Grinding Your Own Flour

Grinding your own flour might sound too complicated or too time consuming but it’s actually really easy. Especially if you have an electric grain mill. I have a Family Grain Mill that I run off an attachment to my kitchen aid mixer. It also has a base that I can use if I need to hand crank, as well as other attachments like a flaker (home flaked oatmeal is soo delicious), a grinder (I’ve found the grinder doesn’t work well for meat. I have not tried it to make nut butter or spaghetti shaped pasta), and a food processor , which I don’t have.

My grain mill in action.

Wheat comes in hard and soft varieties. I like the softer, golden, variety because it it tender and bakes up results closer to that of refined white flour.  When making sourdough or just using a smidgen while cooking I grind once on the smallest setting but if I want the flour for other kinds of  baked goods then I grind the flour once again. It takes a bit longer but the results are finer and fluffier.

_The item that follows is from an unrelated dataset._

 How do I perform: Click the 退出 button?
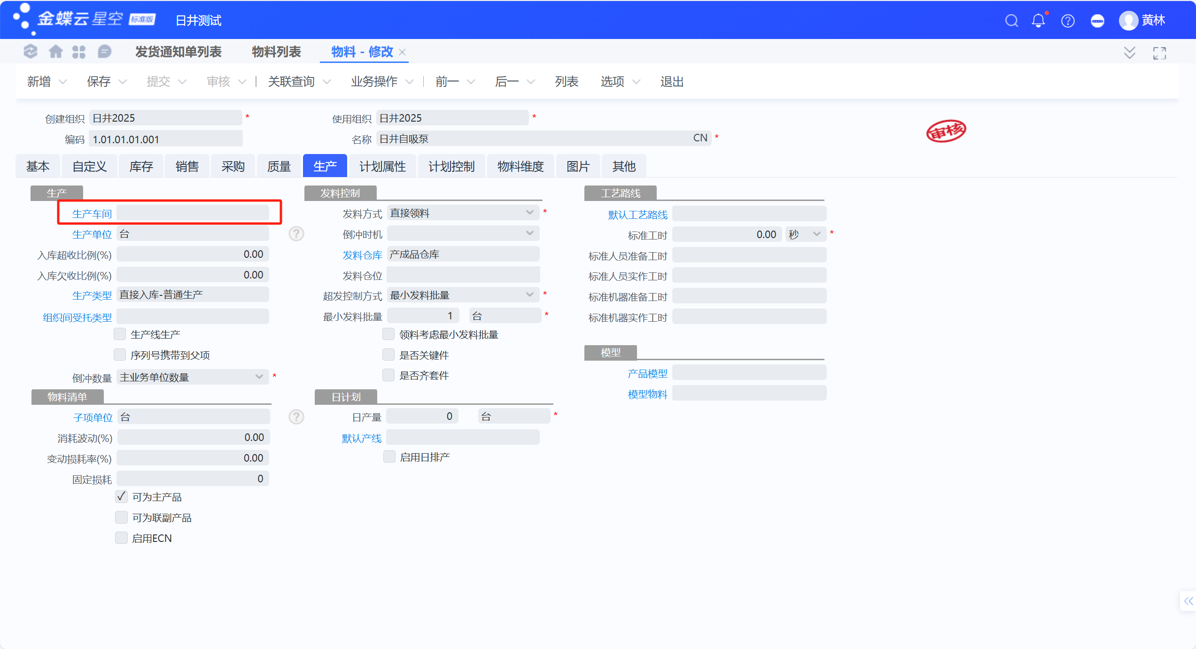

Wheat Berries- Golden Pairie

Berries in flour out.

I store it in the container you see above. My kitchen stays pretty cool and I use up the flour fairly quickly so I don’t store it in the fridge but it still stays fresh. I usually grind one hopper full (the white thing on top holding the wheat berries). Once  ground it equals just a little more than what’s in the container above.

It is pretty loud; although not much louder than running a kitchen aid mixer to make cookies is.

You can also sprout your wheat berries first and dehydrate them. Then, once you grind them, you can bake without soaking or going the sourdough route. I really like the results of fresh ground flour in sourdough- especially sourdough crackers. When baking with fresh ground flour hold back on the liquids until you can see just how much liquid the flour will absorb. Other than that use your fresh, full of nutrients flour the same as store brought.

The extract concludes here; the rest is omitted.